### Work task
Output only the lines from the start of the entries through the line holding "1853 (96, 967)". Each line must match the original exactly.

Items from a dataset
= = = =
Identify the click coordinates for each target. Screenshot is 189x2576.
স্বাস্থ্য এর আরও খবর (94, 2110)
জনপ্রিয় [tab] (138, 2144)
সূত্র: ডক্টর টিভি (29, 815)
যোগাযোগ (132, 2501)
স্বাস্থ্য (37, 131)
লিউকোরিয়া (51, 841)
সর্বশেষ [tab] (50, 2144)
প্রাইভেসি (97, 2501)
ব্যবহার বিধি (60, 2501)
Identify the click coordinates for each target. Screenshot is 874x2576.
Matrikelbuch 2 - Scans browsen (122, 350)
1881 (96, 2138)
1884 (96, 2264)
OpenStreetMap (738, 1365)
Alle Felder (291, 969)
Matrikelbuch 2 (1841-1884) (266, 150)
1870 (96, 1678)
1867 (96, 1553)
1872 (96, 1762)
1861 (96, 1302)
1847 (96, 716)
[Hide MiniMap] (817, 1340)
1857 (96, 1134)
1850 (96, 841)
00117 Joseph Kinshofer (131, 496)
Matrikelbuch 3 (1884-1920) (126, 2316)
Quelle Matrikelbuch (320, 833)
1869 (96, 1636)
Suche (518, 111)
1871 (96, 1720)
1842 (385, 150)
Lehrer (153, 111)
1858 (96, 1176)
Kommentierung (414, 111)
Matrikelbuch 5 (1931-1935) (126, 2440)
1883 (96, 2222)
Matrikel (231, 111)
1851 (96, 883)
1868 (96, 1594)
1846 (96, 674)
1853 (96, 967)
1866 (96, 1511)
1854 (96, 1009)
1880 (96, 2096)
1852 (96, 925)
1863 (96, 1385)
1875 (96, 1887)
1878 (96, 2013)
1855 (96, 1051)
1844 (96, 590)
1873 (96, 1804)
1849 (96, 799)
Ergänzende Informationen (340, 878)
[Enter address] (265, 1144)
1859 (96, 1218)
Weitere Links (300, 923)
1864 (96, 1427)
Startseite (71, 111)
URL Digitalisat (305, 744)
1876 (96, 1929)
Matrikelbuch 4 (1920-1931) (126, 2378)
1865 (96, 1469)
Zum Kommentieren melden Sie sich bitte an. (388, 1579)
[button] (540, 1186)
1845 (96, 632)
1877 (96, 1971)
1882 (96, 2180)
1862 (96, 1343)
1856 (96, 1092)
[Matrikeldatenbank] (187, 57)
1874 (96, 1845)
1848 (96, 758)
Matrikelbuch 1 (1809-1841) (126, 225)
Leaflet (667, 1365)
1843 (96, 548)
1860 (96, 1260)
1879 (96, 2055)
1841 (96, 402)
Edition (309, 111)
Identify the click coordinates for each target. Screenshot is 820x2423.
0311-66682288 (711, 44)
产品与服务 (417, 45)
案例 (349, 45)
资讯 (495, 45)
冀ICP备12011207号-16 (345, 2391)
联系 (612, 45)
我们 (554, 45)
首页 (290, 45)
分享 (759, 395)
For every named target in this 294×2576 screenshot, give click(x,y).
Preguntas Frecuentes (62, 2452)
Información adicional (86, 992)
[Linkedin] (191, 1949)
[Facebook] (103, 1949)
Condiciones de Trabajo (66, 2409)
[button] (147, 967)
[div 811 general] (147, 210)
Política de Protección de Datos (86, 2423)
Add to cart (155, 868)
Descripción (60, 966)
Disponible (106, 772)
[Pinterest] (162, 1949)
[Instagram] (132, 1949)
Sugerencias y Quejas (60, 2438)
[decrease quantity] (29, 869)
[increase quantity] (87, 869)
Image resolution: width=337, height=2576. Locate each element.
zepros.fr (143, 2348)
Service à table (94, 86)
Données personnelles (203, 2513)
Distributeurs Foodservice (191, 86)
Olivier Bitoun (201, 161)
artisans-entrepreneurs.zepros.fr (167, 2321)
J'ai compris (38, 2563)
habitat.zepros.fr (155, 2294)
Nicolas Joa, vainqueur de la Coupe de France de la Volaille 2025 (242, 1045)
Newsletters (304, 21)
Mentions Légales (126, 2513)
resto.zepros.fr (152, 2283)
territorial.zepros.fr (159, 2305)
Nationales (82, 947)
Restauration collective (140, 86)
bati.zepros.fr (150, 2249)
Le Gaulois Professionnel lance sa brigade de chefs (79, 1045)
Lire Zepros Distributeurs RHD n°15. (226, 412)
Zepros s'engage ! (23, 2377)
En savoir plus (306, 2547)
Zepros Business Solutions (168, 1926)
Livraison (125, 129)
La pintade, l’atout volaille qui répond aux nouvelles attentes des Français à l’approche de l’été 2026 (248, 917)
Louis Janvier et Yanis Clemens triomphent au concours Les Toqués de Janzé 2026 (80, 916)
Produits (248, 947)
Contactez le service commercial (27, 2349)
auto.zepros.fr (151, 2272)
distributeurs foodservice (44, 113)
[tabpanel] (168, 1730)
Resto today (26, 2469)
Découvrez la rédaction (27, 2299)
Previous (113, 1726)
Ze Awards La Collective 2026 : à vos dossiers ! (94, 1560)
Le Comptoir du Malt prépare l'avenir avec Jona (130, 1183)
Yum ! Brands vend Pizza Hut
= = = =
### Answer space
Identify the click coordinates for each target. Screenshot is 189x2576.
স্বাস্থ্য এর আরও খবর (94, 2110)
জনপ্রিয় [tab] (138, 2144)
সূত্র: ডক্টর টিভি (29, 815)
যোগাযোগ (132, 2501)
স্বাস্থ্য (37, 131)
লিউকোরিয়া (51, 841)
সর্বশেষ [tab] (50, 2144)
প্রাইভেসি (97, 2501)
ব্যবহার বিধি (60, 2501)
Identify the click coordinates for each target. Screenshot is 874x2576.
Matrikelbuch 2 - Scans browsen (122, 350)
1881 (96, 2138)
1884 (96, 2264)
OpenStreetMap (738, 1365)
Alle Felder (291, 969)
Matrikelbuch 2 (1841-1884) (266, 150)
1870 (96, 1678)
1867 (96, 1553)
1872 (96, 1762)
1861 (96, 1302)
1847 (96, 716)
[Hide MiniMap] (817, 1340)
1857 (96, 1134)
1850 (96, 841)
00117 Joseph Kinshofer (131, 496)
Matrikelbuch 3 (1884-1920) (126, 2316)
Quelle Matrikelbuch (320, 833)
1869 (96, 1636)
Suche (518, 111)
1871 (96, 1720)
1842 (385, 150)
Lehrer (153, 111)
1858 (96, 1176)
Kommentierung (414, 111)
Matrikelbuch 5 (1931-1935) (126, 2440)
1883 (96, 2222)
Matrikel (231, 111)
1851 (96, 883)
1868 (96, 1594)
1846 (96, 674)
1853 (96, 967)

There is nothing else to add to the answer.